Syria crisis: Obama considering 'narrow' action
U.S. has 'high confience' that Syrian government carried out chemical weapon attack
Latest
- UN inspectors appeared to be leaving Syria early Saturday
- Obama says U.S. only considering 'limited, narrow' response
- Secretary of State John Kerry says 426 of 1,429 killed in chemical attack were children
- David Cameron says he'll respect will of British parliament
- Hollande says France can proceed with military action despite British vote
U.S. President Barack Obama says he hasn't made a final decision about a military strike against Syria, but he says he's considering a limited and narrow action in response to a chemical weapons attack that he says Syria's government carried out last week.
Speaking Friday in televised remarks from Washington, Obama said the Aug. 21 attack was a challenge to the world and threatens U.S. national security.
Obama's comments came after the U.S. released an intelligence assessment that found with "high confidence" that Syrian President Bashar al-Assad's government carried out a chemical weapons attack last week.
The U.S. says the attack killed more than 1,400 people.
"We are looking at the possibility of a limited, narrow act" intended to deter the use of chemical weapons, Obama said. "We're not considering any open-ended commitment. We're not considering any 'boots on the ground' approach."
Kerry calls attacks 'crime against humanity'
His remarks follow those of U.S. Secretary of State John Kerry, who said Syria's government committed a "crime against humanity" in what he described as a planned chemical attack in the Damascus area last week, but he gave assurances that U.S. military retaliation would not be a repeat of "the Iraq experience."
Kerry said nearly a third of the 1,429 Syrians who died were children, and alleges the U.S. has proof that the Aug. 21 attack was undertaken by the Assad regime
"I'm not asking you to take my word for it. Read for yourself, everyone…the evidence from thousands of sources, evidence that is already publicly available," he said.
Kerry added that U.S. intelligence sources have "carefully reviewed and re-reviewed" evidence, and were "mindful of the Iraq experiences" and will not repeat that mistake.
"This morning's release of our government's unclassified estimate of what took place in Syria is so important. Its findings are as clear as they are compelling," he added. "We know that for three days before the attack, the Syrian regime's chemical weapons personnel were on the ground, in the area, making preparations."
In laying out his case for a military response in Syria, Kerry described the debate as a defining moment for America, which has "always tried to honour a set of universal values."
The alleged deployment of poison gas, he charged, is an international war crime that cannot go unanswered.

--

§ **Brief**:
Answer these questions from the article on the Syria crisis:
(a) On what date did the chemical weapons attack take place?
(b) According to John Kerry, how many of those killed in the attack were children?
(c) What does Hollande say France can do despite the British vote?
The material is not needed for this work.

§ **Study material**:
--

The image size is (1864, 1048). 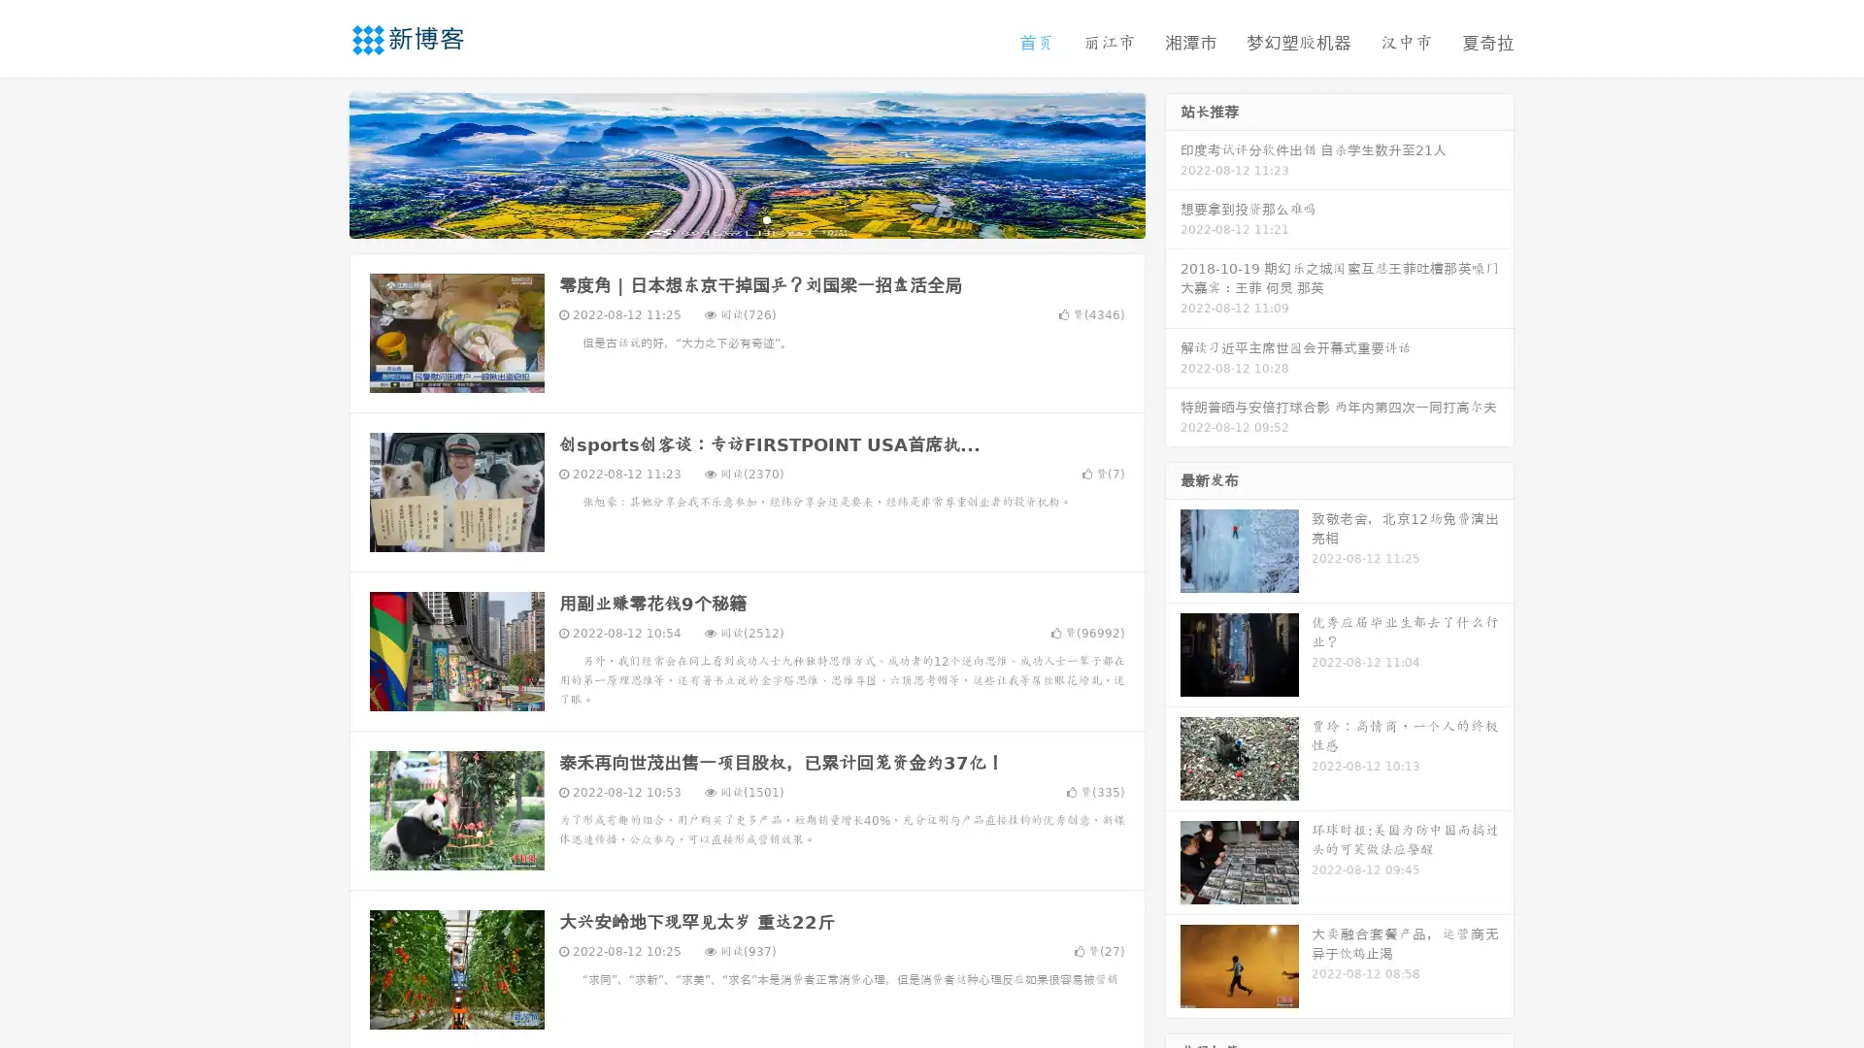 What do you see at coordinates (766, 218) in the screenshot?
I see `Go to slide 3` at bounding box center [766, 218].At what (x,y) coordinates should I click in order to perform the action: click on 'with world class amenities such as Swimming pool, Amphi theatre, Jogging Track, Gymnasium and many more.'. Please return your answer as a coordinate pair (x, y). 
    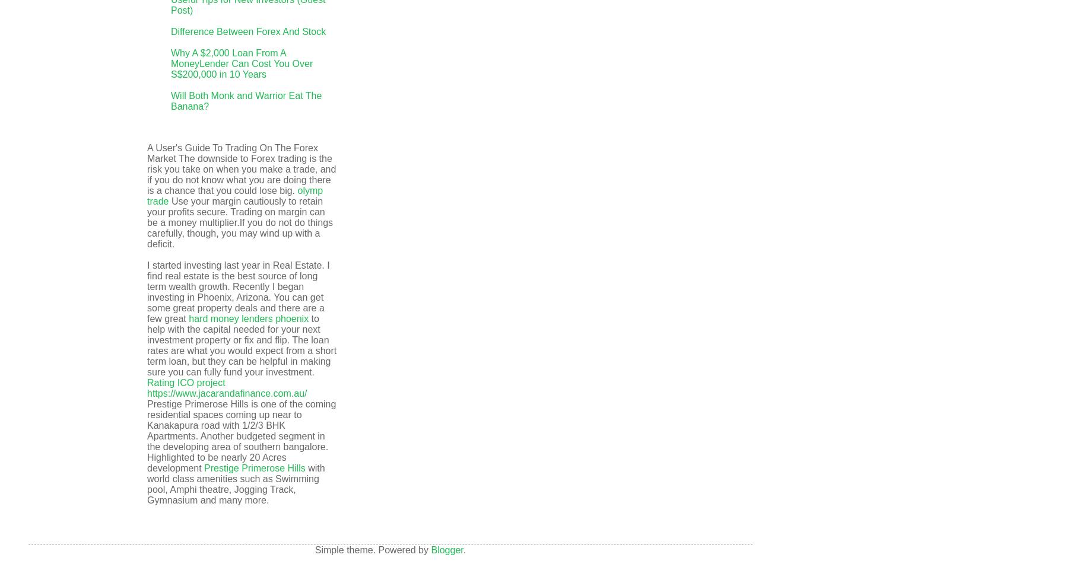
    Looking at the image, I should click on (235, 484).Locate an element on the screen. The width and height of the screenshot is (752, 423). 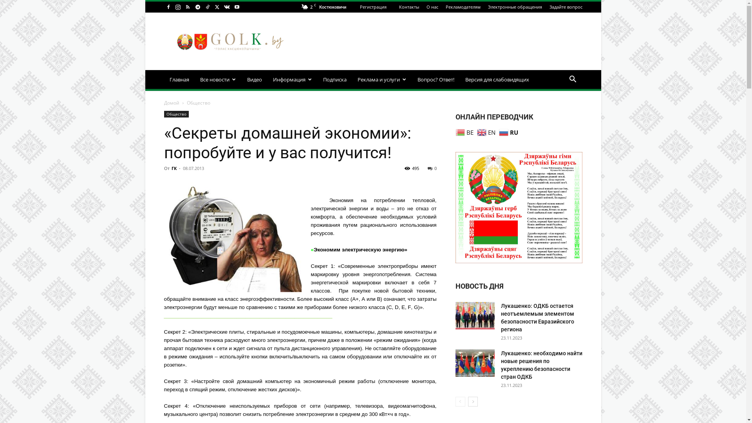
'TikTok' is located at coordinates (207, 7).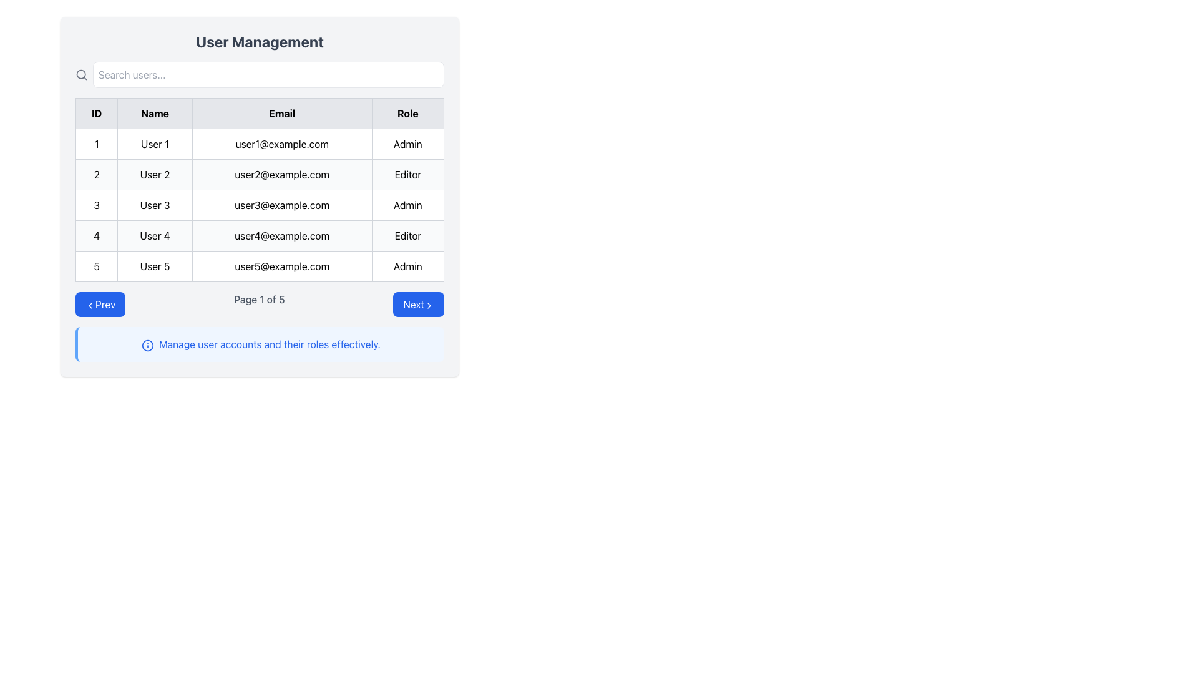 This screenshot has width=1198, height=674. Describe the element at coordinates (96, 266) in the screenshot. I see `displayed text from the table cell located in the fifth row and first column under the 'ID' column` at that location.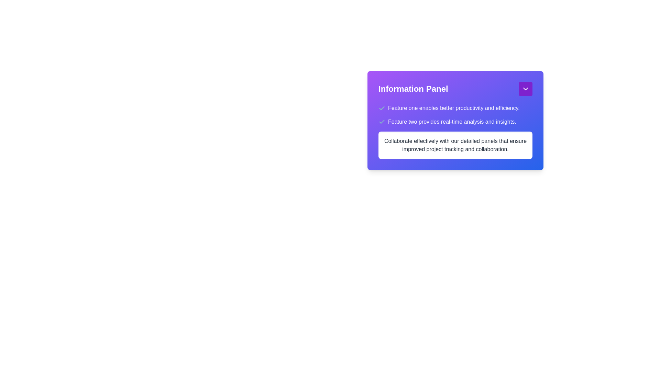 This screenshot has width=660, height=371. I want to click on the text display reading 'Feature two provides real-time analysis and insights.' which is located in the 'Information Panel' below 'Feature one enables better productivity and efficiency.', so click(452, 121).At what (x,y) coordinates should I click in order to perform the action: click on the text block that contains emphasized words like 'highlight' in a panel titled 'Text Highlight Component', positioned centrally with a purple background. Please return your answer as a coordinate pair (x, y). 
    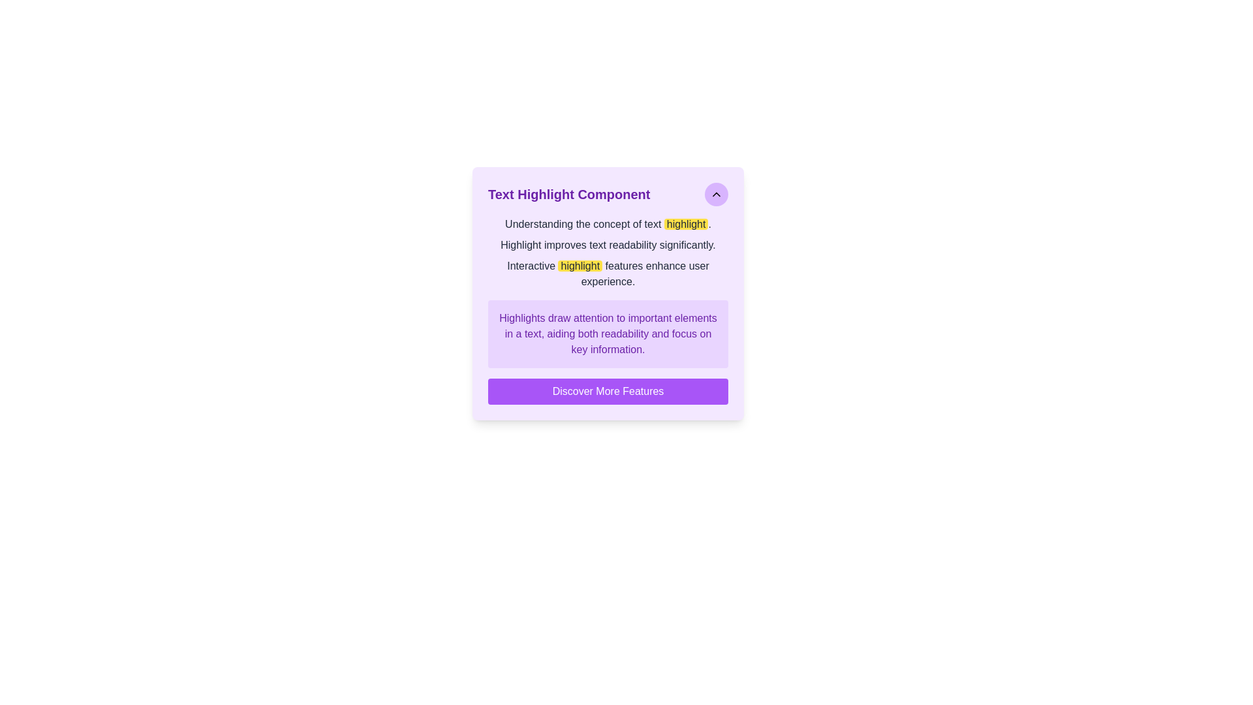
    Looking at the image, I should click on (607, 253).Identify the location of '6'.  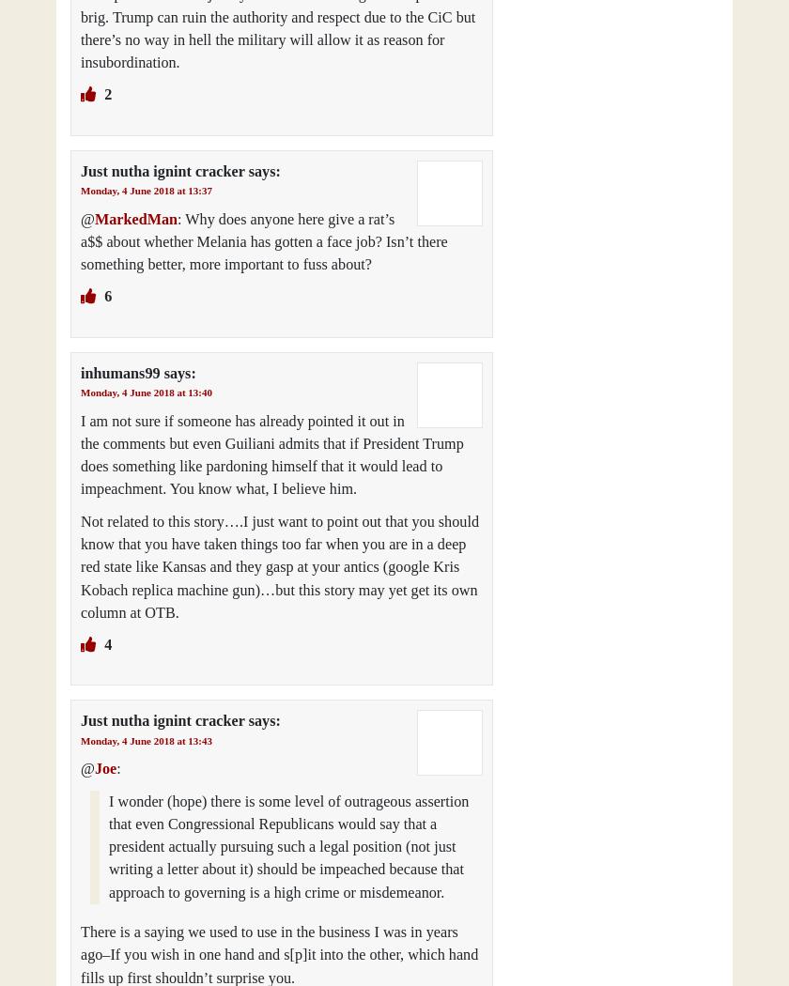
(106, 297).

--

§ **Task answer**:
(a) Aug. 21
(b) 426
(c) Proceed with military action